I attended Clairmont Christian School for grades two through seven, I guess my parents thought that Catholic Mass wasn’t enough. The doctrine at CCS was some form of protestantism I don’t remember which. I do remember some of the wacky lectures we received from guest speakers- “Scientists have found Heaven in the Andromeda Galaxy”, “Man Does Not Live by Bread Alone, here’s what happens if you try”, and the standard “Heavy Metal-Satan’s Music”

Of course there was also an “Idolatry in the Catholic Church” lecture at some point. Meanwhile at Mass they were giving a more subdued counter attack. The Protestants said the Catholics had it wrong and the Catholics said the Protestants had it wrong. I decided that they were both right and I remained an unaffiliated Christian for the next ten years. A believer in the Bible if not the church.

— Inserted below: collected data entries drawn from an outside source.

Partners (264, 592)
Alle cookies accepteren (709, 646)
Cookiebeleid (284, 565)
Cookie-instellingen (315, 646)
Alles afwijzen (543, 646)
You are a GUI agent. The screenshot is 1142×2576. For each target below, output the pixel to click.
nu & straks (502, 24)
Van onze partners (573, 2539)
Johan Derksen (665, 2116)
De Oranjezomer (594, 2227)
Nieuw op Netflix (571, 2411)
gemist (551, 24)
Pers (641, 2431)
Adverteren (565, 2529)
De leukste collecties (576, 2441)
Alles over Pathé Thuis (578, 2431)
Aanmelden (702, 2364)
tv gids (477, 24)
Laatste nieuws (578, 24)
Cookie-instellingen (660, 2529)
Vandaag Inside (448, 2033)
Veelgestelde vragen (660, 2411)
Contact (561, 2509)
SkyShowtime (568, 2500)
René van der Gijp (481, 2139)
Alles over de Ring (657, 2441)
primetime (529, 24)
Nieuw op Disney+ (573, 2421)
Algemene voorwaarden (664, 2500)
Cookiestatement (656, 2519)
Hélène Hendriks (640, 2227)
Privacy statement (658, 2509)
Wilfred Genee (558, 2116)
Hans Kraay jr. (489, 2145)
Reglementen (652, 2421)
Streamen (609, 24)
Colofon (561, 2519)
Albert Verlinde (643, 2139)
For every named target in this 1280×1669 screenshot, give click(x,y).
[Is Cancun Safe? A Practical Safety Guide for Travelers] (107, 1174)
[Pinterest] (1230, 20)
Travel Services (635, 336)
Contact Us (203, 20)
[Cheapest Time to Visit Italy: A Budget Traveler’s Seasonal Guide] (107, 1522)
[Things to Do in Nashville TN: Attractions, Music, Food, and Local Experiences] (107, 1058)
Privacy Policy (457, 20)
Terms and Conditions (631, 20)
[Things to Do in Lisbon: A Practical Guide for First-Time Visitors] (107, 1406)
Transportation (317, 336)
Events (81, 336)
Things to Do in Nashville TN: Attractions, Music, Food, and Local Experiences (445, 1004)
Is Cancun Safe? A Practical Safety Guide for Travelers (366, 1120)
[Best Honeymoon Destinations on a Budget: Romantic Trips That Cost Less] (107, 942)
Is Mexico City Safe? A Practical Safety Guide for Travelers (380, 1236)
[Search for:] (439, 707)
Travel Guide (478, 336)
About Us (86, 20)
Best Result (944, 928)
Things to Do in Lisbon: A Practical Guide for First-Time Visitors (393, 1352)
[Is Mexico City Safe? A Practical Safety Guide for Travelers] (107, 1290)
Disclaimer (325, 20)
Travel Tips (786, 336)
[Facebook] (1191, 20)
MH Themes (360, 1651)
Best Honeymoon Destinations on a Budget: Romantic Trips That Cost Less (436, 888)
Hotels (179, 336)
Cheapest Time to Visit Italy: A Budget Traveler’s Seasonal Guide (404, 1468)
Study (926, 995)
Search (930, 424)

That ended when I heard that some Biblical scholars had developed a new version of the Gospels. It was the King James version but the words attributed to Jesus were colored black if the scholars thought Jesus definitely said, gray if it was something he probably said, pink if it was something he probably didn’t say and red if it was something he definitely didn’t say. My head was spinning for days as the idea that the Bible, even just some part of the Bible, was wrong worked it’s way into my head. Bouncing back and forth from Catholic to protestant I knew that interpretations of the Bible could be wrong but it had never occurred to me that the book itself was flawed. From Christian I shifted uncomfortably to deist.

But I wanted so badly to believe; in an external purpose, in a cosmic justice, in an objective right and wrong, in rules, that the good were rewarded and the bad were punished. Being a Christian was so easy, all I just had to parrot back what I was taught as a child, occasionally reinforcing it with a rationalization.

I stood on this shaky ground until I took Comparative World Religions for an English credit. After I looked at the world’s seven major religions side by side one stood out for it’s simplicity, modesty and relative lack of atrocities, Buddhism.

While I haven’t been a very good Buddhist I have finally found a belief system that isn’t threatened when contemplated. The Four Noble Truths are philosophically sound and unthreatened by scientific understanding or other people’s beliefs.

But most importantly, Buddhism allowed me to be happy.